Passage given »
I have this theory about Russian literature, which is that people take you a bit more seriously as a reader if you’ve managed to plough your way through it. It’s also one of those buzz phrases that I think people like to drop into conversation to let you know how smart they are, so it can be really intimidating. I’ve always considered that these books were going to be ones to read to say that I’ve read them, not ones I was going to enjoy – they generally seem to have the reputation of being masterpieces but real struggles to get through, and I figured that for me the struggle would eclipse the masterpiece.
However, I’m a fair few books into my quest now so it was time to tick off a hefty Russian. Anna Karenina was the choice, and it lived up to the reputation – it was both a masterpiece and a struggle indeed. The good news is, Anna Karenina is a book I would definitely read again, and one that I did enjoy, which takes it out of the ‘books to read to say you’ve read them’ category and into the ‘actually good books’ box.

Data provided »
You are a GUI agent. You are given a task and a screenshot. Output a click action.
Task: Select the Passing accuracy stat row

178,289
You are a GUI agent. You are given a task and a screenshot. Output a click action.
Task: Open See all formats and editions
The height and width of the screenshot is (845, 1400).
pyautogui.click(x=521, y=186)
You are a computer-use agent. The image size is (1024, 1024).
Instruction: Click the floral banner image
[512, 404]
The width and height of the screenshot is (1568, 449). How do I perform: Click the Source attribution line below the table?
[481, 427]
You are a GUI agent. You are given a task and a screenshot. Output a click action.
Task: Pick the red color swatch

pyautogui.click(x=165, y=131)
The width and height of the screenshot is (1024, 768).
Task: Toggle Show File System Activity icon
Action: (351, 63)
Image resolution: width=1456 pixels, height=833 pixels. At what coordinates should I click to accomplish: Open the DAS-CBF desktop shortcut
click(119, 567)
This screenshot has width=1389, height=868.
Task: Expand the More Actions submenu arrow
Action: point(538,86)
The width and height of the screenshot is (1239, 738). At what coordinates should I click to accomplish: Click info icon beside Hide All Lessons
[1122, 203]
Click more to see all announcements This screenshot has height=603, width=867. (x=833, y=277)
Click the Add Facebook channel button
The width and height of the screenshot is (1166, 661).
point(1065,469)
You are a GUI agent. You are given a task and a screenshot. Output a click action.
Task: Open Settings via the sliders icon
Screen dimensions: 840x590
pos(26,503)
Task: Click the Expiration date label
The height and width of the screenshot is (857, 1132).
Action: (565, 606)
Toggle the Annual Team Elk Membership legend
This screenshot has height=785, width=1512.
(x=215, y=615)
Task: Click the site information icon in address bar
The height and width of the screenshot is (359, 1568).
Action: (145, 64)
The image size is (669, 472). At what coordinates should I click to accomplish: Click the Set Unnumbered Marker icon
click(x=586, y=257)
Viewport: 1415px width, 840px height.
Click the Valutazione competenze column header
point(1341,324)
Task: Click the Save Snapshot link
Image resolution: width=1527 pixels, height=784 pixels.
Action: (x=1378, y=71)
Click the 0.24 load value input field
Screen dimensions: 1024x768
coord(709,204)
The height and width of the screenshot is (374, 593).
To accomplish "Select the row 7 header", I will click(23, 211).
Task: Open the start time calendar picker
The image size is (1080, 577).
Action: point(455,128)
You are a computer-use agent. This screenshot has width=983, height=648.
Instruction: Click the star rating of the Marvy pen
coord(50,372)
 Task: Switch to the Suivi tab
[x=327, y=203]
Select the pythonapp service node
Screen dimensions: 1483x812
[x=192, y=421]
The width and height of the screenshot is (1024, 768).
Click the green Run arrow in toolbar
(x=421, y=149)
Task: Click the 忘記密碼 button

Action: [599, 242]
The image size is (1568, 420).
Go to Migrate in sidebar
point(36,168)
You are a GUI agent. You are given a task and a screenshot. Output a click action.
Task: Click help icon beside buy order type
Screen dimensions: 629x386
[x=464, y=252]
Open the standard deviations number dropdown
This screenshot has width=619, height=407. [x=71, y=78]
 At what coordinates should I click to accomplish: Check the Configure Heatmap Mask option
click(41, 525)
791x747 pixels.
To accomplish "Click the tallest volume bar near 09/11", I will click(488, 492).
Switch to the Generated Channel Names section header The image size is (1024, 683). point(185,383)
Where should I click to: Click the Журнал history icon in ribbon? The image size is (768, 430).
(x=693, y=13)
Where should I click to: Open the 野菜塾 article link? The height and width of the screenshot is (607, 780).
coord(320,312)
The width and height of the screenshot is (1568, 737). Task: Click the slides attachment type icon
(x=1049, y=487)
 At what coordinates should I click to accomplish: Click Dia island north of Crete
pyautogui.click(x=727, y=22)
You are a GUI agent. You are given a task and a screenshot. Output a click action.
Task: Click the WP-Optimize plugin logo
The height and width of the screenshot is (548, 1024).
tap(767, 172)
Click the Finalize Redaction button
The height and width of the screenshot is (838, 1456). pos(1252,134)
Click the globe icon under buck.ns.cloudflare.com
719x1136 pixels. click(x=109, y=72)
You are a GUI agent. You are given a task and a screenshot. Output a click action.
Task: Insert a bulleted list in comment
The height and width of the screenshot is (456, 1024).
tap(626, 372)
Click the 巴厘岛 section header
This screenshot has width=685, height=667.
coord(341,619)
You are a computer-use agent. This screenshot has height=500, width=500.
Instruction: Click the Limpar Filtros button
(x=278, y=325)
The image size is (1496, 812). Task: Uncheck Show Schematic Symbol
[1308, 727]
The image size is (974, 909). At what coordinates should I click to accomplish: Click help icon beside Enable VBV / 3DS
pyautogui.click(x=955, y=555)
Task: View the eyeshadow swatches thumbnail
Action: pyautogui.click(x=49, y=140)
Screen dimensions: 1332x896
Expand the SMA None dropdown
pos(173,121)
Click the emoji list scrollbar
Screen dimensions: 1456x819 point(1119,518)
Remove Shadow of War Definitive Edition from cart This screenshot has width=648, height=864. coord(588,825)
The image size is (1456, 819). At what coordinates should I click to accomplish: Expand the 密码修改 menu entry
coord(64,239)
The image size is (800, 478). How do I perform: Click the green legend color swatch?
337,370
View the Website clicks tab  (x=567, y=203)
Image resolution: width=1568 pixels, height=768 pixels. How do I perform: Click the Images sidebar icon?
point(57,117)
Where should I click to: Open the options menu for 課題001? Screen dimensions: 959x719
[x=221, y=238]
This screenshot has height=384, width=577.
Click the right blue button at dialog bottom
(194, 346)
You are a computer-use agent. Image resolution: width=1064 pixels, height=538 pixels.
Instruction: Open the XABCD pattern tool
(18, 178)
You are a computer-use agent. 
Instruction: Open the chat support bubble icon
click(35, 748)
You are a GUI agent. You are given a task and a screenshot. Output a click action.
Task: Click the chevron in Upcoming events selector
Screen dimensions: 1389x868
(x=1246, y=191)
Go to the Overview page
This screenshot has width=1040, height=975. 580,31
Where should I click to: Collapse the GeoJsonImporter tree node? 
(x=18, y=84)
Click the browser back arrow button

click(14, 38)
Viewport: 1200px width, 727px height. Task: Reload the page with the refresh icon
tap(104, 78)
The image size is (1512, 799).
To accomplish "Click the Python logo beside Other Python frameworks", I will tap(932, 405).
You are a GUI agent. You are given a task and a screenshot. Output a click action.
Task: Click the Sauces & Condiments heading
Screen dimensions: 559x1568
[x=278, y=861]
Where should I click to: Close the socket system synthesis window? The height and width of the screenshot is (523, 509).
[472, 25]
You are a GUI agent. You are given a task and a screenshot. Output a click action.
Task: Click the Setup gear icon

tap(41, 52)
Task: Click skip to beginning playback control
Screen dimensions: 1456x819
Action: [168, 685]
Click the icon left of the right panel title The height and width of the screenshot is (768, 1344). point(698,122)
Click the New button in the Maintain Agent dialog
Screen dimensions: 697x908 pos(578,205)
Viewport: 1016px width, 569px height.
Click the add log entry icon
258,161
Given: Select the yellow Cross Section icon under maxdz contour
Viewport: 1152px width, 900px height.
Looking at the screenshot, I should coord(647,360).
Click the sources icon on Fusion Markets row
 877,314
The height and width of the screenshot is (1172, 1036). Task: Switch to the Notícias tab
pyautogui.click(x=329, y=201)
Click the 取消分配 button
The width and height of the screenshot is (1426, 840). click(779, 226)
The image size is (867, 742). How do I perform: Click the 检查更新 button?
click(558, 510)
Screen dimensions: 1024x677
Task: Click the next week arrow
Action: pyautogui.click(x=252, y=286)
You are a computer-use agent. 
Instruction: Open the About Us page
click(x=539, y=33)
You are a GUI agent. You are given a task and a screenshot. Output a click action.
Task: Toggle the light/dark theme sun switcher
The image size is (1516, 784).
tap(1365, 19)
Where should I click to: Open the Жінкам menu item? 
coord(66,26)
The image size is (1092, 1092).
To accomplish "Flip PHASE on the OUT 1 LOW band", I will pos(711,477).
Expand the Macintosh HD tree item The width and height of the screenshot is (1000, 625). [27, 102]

To be done »
1. In the passage on reading Russian literature, reproduce everything from "However, I’m a" down to "good books’ box.".
2. According to the passage on reading Russian literature, which book did the writer choose to read?
Nothing in the records is required here.

Task solutions »
1.
However, I’m a fair few books into my quest now so it was time to tick off a hefty Russian. Anna Karenina was the choice, and it lived up to the reputation – it was both a masterpiece and a struggle indeed. The good news is, Anna Karenina is a book I would definitely read again, and one that I did enjoy, which takes it out of the ‘books to read to say you’ve read them’ category and into the ‘actually good books’ box.

2. Anna Karenina.